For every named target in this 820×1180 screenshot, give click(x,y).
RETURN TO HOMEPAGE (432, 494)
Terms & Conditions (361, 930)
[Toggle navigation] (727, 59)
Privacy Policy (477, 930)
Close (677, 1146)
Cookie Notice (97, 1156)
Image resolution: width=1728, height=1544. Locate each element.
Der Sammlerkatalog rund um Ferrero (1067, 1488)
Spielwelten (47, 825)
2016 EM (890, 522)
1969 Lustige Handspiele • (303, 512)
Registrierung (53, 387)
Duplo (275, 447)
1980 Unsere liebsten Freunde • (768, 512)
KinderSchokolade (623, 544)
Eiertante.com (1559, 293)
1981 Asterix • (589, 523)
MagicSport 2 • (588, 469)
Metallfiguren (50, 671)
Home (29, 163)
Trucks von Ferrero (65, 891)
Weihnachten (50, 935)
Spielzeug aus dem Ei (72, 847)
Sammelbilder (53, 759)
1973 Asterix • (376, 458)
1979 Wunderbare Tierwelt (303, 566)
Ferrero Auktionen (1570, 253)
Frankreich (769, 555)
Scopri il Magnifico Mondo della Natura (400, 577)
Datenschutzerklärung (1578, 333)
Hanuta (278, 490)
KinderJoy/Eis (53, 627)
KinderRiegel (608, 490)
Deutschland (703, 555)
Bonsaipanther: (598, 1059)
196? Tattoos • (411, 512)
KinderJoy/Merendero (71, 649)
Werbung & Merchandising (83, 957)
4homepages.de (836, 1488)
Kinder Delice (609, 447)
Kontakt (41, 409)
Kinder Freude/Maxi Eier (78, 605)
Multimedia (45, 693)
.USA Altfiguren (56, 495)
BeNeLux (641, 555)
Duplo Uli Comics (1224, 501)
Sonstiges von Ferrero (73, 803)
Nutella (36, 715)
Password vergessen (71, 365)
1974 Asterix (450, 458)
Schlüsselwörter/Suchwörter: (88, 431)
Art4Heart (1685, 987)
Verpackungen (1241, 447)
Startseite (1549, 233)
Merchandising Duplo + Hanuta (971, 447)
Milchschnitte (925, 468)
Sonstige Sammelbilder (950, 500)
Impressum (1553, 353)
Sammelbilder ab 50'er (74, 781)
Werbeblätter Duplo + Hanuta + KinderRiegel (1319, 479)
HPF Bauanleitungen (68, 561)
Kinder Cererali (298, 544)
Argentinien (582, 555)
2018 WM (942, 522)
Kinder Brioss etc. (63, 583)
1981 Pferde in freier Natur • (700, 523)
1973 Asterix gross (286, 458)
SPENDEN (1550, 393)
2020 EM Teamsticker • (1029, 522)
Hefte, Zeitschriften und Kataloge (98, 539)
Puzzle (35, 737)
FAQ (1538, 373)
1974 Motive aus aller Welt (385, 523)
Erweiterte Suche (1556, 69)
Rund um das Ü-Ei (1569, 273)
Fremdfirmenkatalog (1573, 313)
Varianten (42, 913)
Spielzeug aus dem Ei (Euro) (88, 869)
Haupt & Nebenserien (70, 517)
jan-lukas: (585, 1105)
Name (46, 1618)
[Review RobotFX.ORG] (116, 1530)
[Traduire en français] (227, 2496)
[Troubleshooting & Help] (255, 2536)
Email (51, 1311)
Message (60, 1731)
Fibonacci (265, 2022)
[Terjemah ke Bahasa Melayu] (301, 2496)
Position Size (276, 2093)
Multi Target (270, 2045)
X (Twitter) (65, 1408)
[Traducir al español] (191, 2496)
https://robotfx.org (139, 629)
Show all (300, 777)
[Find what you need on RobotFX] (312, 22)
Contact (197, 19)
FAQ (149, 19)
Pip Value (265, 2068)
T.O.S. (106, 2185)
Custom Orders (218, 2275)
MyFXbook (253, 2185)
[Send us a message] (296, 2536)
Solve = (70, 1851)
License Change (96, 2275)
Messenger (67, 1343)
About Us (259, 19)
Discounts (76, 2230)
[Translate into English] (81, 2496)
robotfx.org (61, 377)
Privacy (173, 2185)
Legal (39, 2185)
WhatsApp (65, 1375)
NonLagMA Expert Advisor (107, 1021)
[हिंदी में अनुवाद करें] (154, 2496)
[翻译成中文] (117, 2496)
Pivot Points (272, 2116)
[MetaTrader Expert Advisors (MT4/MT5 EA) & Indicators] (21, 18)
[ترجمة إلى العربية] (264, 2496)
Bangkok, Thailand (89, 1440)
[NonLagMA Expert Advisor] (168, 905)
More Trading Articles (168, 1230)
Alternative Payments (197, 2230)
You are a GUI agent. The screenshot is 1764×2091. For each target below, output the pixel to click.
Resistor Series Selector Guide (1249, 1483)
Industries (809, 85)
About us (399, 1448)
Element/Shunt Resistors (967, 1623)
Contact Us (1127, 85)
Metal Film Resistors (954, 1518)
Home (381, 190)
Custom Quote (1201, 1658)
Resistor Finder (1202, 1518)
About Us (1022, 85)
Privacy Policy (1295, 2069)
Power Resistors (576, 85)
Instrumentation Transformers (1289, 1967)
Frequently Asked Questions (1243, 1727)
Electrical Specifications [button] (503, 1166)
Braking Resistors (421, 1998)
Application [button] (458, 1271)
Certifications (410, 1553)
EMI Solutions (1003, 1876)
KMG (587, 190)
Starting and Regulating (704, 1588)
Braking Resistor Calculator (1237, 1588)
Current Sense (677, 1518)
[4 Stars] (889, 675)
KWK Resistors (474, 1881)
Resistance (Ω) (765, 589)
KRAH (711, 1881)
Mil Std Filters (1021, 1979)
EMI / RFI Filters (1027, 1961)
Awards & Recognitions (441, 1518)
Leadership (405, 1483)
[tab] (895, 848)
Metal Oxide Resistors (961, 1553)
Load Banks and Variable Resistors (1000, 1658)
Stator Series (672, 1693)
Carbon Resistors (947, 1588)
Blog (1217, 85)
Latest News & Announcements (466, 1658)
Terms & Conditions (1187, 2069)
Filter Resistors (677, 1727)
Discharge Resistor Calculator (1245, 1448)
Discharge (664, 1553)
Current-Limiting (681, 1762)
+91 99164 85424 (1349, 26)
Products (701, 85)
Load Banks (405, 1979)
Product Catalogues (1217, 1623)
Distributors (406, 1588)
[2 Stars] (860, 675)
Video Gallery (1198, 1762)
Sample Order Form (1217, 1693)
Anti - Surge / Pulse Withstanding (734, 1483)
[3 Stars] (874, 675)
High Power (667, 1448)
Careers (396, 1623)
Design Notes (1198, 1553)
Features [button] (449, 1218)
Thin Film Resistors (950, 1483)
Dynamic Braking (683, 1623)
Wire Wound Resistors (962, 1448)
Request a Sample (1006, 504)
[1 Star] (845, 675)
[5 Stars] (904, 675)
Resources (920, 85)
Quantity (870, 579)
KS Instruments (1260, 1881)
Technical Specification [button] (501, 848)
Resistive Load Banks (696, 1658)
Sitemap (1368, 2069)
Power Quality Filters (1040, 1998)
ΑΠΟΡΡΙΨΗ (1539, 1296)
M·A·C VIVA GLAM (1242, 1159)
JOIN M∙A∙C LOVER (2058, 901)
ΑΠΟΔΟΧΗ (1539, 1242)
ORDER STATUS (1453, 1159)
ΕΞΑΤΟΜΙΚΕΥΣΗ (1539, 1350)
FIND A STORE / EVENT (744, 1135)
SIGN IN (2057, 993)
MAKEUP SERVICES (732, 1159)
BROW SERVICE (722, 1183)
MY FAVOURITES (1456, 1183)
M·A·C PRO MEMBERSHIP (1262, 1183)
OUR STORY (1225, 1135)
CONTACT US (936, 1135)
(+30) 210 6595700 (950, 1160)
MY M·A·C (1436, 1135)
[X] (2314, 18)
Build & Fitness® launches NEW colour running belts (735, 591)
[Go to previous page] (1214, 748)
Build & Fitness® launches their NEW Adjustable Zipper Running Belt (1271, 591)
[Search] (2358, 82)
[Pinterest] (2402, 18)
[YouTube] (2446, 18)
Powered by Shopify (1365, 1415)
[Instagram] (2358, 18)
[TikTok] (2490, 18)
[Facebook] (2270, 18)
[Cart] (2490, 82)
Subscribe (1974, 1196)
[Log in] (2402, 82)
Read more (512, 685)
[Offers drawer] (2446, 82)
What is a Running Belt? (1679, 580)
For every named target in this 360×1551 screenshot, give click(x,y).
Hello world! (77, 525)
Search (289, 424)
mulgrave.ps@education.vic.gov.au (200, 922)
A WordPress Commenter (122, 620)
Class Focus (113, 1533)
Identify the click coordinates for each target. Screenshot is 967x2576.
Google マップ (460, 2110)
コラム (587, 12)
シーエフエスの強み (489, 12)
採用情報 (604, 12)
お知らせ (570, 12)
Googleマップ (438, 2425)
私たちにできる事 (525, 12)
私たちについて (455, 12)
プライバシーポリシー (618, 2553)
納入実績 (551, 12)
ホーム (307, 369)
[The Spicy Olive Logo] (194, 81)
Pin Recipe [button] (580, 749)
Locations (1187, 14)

- - -

● **Task prompt**
Restate word for word the entries above from the line with "Impressum (1553, 353)" through the line with "1981 Pferde in freier Natur • (700, 523)", inclusive, leaving out everything else.

● **The completed task**
Impressum (1553, 353)
Sammelbilder ab 50'er (74, 781)
Werbeblätter Duplo + Hanuta + KinderRiegel (1319, 479)
HPF Bauanleitungen (68, 561)
Kinder Cererali (298, 544)
Argentinien (582, 555)
2018 WM (942, 522)
Kinder Brioss etc. (63, 583)
1981 Pferde in freier Natur • (700, 523)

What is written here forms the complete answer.